-
Opublikowano: 20 grudzień 2020
-
Odsłony: 2952
(Artykuł przeczytasz w 1 - 2 minut)

Niestety w tym roku nie mamy możliwości wzięcia udziału w balu sylwestrowym. Restauracje w tym roku nie organizują zabaw ponieważ nadal pozostają zamknięte, a dodatkowo rząd wprowadza radykalny wariant - od 28 grudnia do 17 stycznia obowiązywać będzie kwarantanna narodowa.
W noc sylwestrową zobligowani jesteśmy do pozostania w domu. Od godziny 19.00 w czwartek do 6.00 w piątek zostanie wdrożony obligatoryjny zakaz przemieszczania się. Umotywowane będą jedynie wyjścia z domu w celu zawodowym lub zdrowotnym. Za niedostosowanie się do restrykcji grożą reperkusje w postaci mandatów.
- Uzasadnione są tylko i wyłącznie wyjścia z domu w celu zaspokojenia takich potrzeb nagłych, jak wizyta w aptece, czy wyjście w innym celu, na przykład zawodowym. Chodzi tutaj o to, że musimy zostać w domu – skonkludował Niedzielski.
Profesor Andrzej Horban, który sprawuje funkcję doradcy premiera ds. COVID – 19 skonstatował, że najwyższą karą może nie być nałożona sankcja pieniężna lecz możliwość zainfekowania się koronawirusem.

▸ **Instrukcje do zadań**
1. Jak w dwóch zdaniach streścić tekst źródłowy?
2. Zaktualizuj fragment tekstu źródłowego, wymieniając "radykalny wariant" na "surowy wariant": zacznij od słów "Niestety w tym", a skończ po słowach "będzie kwarantanna narodowa.".
Rekordy nie są tu do niczego potrzebne.

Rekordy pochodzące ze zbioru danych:

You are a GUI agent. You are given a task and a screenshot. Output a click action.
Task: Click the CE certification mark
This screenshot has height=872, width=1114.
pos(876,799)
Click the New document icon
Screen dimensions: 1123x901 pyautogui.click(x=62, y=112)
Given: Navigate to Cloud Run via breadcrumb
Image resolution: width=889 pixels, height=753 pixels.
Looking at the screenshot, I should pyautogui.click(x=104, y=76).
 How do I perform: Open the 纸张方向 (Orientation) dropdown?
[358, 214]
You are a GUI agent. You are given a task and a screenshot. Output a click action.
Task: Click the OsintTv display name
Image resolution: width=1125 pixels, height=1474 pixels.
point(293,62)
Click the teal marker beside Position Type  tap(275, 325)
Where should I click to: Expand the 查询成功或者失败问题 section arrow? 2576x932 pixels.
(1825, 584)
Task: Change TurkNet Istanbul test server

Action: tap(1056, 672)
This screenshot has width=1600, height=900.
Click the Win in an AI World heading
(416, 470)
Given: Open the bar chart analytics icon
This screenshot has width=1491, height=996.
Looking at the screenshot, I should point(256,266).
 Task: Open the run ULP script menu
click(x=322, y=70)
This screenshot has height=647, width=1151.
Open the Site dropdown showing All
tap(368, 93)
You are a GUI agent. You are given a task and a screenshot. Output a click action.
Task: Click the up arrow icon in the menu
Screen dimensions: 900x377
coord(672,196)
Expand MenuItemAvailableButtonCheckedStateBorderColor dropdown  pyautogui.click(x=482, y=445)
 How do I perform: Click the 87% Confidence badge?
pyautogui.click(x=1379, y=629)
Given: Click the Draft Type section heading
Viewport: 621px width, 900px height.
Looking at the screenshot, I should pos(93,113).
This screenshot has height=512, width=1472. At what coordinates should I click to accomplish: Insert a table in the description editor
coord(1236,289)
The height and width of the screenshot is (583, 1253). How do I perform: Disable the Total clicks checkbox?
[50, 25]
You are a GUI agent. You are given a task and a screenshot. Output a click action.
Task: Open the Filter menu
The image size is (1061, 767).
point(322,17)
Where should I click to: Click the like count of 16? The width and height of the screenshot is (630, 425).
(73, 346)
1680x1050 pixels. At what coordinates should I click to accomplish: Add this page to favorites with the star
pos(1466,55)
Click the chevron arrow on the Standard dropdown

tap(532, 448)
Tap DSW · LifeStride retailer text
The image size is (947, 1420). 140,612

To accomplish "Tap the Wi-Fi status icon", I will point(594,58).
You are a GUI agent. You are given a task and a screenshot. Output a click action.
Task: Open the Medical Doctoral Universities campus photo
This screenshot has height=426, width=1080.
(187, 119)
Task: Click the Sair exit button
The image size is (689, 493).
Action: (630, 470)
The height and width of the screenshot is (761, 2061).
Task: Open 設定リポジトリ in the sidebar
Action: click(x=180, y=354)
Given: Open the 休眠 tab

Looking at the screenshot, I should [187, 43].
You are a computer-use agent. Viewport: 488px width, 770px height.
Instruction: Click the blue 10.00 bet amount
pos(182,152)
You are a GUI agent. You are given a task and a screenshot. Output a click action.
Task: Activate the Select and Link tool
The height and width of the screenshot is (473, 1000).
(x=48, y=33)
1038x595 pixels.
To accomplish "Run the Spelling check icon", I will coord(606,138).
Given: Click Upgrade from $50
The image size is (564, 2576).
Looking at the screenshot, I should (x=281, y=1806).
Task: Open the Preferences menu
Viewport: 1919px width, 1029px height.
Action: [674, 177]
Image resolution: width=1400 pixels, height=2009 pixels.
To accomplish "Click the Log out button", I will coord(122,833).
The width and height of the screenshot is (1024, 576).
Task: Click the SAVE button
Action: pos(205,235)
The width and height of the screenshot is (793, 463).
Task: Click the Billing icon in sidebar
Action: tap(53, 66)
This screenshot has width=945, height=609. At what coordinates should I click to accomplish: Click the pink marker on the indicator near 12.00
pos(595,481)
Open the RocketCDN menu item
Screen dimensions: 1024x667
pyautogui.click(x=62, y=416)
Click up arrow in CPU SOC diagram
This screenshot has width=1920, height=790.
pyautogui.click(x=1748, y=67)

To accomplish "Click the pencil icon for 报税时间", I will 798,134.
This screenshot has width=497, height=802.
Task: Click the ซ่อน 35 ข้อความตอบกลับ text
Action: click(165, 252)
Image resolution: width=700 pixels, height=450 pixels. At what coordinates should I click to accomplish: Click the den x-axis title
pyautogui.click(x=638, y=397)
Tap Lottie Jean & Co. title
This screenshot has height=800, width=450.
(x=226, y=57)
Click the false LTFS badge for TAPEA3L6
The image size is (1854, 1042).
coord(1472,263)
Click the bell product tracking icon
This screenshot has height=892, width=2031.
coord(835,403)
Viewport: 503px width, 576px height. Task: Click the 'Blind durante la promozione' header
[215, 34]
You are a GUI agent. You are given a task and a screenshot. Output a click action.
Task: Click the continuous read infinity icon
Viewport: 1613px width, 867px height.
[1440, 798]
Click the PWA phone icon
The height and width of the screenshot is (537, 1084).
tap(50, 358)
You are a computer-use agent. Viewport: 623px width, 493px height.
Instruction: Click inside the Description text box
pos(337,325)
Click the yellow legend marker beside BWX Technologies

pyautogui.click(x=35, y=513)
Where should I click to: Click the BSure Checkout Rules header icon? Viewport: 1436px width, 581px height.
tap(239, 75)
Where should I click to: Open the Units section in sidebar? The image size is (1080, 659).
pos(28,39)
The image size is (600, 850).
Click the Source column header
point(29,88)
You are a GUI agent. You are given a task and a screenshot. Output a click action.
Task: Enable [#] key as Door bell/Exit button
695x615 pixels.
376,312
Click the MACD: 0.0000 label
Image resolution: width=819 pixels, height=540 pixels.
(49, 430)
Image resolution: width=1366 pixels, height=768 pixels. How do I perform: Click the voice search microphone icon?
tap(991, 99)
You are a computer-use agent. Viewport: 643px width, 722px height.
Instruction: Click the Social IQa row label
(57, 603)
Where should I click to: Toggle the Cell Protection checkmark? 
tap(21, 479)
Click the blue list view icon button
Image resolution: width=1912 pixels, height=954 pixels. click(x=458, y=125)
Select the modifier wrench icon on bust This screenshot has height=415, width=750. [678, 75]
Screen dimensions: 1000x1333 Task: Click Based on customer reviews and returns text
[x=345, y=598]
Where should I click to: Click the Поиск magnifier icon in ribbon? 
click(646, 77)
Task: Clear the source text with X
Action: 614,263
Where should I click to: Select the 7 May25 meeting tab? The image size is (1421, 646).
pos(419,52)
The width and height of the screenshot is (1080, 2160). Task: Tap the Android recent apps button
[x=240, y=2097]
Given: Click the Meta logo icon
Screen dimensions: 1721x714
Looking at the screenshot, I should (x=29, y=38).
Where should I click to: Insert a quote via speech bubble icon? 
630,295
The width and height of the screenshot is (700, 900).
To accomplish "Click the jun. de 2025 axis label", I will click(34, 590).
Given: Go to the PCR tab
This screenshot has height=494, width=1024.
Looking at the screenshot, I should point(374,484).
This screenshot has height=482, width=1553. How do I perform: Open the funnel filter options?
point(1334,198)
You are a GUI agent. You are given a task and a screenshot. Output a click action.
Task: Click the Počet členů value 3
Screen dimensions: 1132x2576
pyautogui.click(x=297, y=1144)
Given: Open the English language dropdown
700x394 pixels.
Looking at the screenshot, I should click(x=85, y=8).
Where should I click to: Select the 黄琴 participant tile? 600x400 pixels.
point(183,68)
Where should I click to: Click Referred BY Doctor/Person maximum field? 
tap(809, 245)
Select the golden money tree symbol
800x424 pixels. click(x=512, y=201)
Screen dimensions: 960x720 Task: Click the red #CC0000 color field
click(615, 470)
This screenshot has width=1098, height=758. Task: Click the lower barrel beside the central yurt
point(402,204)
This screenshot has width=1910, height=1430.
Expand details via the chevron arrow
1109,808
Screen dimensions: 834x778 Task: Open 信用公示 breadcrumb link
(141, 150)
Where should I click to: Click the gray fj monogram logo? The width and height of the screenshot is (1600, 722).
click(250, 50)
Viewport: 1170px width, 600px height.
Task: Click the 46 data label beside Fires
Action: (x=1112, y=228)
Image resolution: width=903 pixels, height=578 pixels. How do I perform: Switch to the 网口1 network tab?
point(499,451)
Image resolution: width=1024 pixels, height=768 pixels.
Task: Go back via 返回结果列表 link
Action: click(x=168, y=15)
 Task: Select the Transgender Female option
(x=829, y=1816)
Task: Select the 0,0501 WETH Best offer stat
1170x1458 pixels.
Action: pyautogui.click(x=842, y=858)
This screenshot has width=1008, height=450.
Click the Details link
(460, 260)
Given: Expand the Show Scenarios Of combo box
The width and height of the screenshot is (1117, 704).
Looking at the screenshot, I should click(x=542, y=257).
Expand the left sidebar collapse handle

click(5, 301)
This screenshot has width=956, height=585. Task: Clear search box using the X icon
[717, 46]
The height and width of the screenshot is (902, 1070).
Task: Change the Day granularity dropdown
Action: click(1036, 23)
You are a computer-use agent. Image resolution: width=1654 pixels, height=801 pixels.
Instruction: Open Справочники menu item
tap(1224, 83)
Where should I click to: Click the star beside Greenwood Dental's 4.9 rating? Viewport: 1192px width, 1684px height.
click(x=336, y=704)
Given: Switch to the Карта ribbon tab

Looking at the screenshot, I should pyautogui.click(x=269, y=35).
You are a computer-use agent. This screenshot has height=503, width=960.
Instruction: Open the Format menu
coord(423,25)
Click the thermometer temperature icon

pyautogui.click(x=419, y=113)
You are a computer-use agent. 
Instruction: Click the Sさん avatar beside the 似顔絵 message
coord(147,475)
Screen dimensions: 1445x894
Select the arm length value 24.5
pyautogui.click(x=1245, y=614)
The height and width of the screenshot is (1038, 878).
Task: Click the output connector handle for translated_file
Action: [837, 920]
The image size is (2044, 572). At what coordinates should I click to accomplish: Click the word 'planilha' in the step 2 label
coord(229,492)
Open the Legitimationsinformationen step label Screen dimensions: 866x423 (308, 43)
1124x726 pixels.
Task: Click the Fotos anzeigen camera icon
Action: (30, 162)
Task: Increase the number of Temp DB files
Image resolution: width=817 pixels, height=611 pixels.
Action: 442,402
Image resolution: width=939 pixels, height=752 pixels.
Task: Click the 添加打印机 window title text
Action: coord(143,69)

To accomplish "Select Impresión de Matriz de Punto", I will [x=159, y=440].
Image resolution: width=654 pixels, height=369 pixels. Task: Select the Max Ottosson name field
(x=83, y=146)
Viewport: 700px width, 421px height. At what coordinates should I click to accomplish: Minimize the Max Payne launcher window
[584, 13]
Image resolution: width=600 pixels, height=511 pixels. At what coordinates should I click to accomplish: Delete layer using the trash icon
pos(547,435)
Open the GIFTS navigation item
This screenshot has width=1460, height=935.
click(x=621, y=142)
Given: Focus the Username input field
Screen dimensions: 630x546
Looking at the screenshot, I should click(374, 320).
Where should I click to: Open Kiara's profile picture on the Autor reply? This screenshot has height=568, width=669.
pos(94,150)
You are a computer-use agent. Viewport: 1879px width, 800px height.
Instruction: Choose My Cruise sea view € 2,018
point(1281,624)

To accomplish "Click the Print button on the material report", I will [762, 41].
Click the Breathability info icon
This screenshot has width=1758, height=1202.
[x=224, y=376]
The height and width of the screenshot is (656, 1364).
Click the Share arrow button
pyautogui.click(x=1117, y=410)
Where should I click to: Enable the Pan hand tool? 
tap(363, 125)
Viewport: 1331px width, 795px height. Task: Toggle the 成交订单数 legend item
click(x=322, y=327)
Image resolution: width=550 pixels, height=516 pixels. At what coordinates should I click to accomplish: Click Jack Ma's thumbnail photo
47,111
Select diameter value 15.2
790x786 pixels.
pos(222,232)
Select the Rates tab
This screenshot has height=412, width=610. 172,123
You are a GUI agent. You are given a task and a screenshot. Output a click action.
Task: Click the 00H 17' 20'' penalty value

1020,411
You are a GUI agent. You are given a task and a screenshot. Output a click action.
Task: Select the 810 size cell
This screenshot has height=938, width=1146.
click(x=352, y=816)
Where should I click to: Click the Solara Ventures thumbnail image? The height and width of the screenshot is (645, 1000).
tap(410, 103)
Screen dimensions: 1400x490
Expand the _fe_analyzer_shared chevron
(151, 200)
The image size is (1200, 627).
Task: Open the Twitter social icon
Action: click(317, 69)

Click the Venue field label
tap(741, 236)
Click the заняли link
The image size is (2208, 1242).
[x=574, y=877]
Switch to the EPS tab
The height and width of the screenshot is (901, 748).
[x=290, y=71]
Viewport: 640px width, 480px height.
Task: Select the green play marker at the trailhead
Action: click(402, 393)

▸ **Część z odpowiedziami**
1. W tym roku nie ma możliwości udziału w balu sylwestrowym, bo restauracje pozostają zamknięte, a od 28 grudnia do 17 stycznia obowiązywać będzie kwarantanna narodowa. Od godziny 19.00 w czwartek do 6.00 w piątek obowiązuje zakaz przemieszczania się z wyjątkiem wyjść w celu zawodowym lub zdrowotnym, a za niedostosowanie się do restrykcji grożą mandaty.

2.
Niestety w tym roku nie mamy możliwości wzięcia udziału w balu sylwestrowym. Restauracje w tym roku nie organizują zabaw ponieważ nadal pozostają zamknięte, a dodatkowo rząd wprowadza surowy wariant - od 28 grudnia do 17 stycznia obowiązywać będzie kwarantanna narodowa.